Abstract

An important line of international accounting research is the comparative quality of earnings across various jurisdictions. Several studies use earnings thresholds as a measure of earnings quality (e.g., Bhattacharya et al. 2003; Lang et al. 2003; Barth et al. 2005; Lang et al. 2005; Peasnell et al. 2005). An implicit assumption in these studies is that firms in all countries are managing earnings towards the same objective (Land and Lang 2002). We argue that international research ought to consider the possibility of an earnings threshold relating to dividend cover. Given that firms are reluctant to reduce dividends (DeAngelo and DeAngelo 1990; DeAngelo et al. 1992), the dividend-cover earnings threshold is economically important.
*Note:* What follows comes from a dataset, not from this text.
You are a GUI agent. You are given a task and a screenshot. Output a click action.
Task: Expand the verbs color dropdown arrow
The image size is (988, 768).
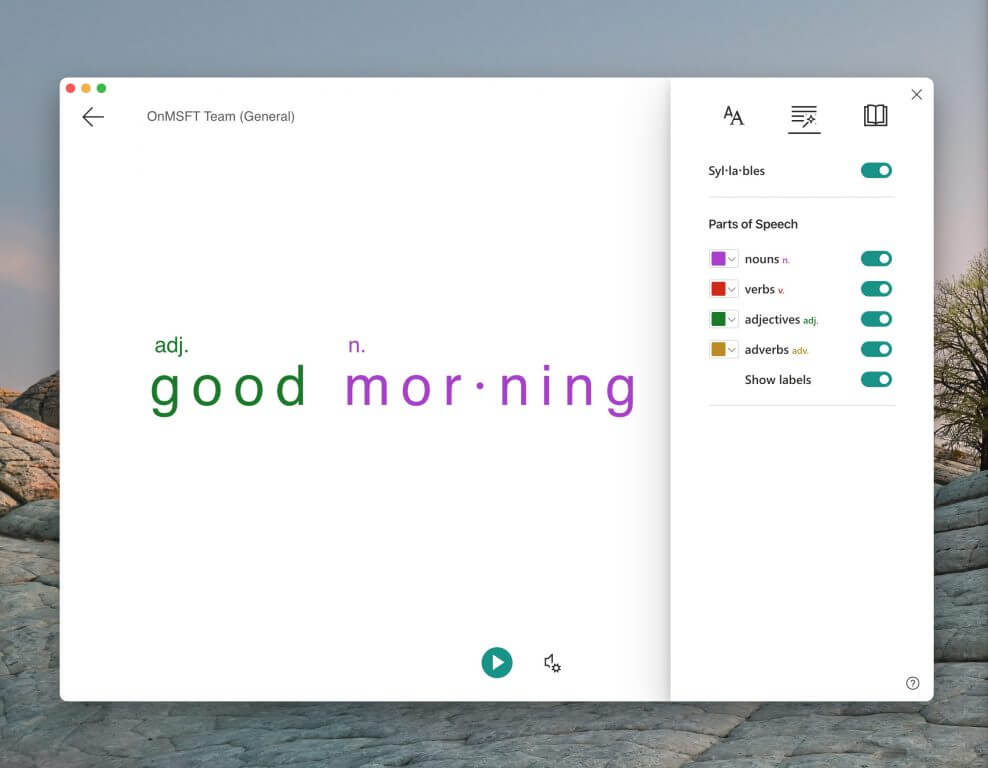pyautogui.click(x=732, y=289)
We examine earnings distributions for the dividend-cover earnings threshold for a sample of 2,264 observations from New Zealand firms over the period 1986 to 2002. We find an asymmetry in the distribution of earnings associated with the dividend-cover earnings threshold. We also find that this asymmetry disappears after a change in legislation that removed the nexus between earnings and dividends. Similar to prior research, we find that an asymmetry exists for the zero earnings threshold, but it is not as pronounced as that found in U.S. data. An implication of our results is that research using international data ought to consider country-specific institutional settings when considering earnings thresholds.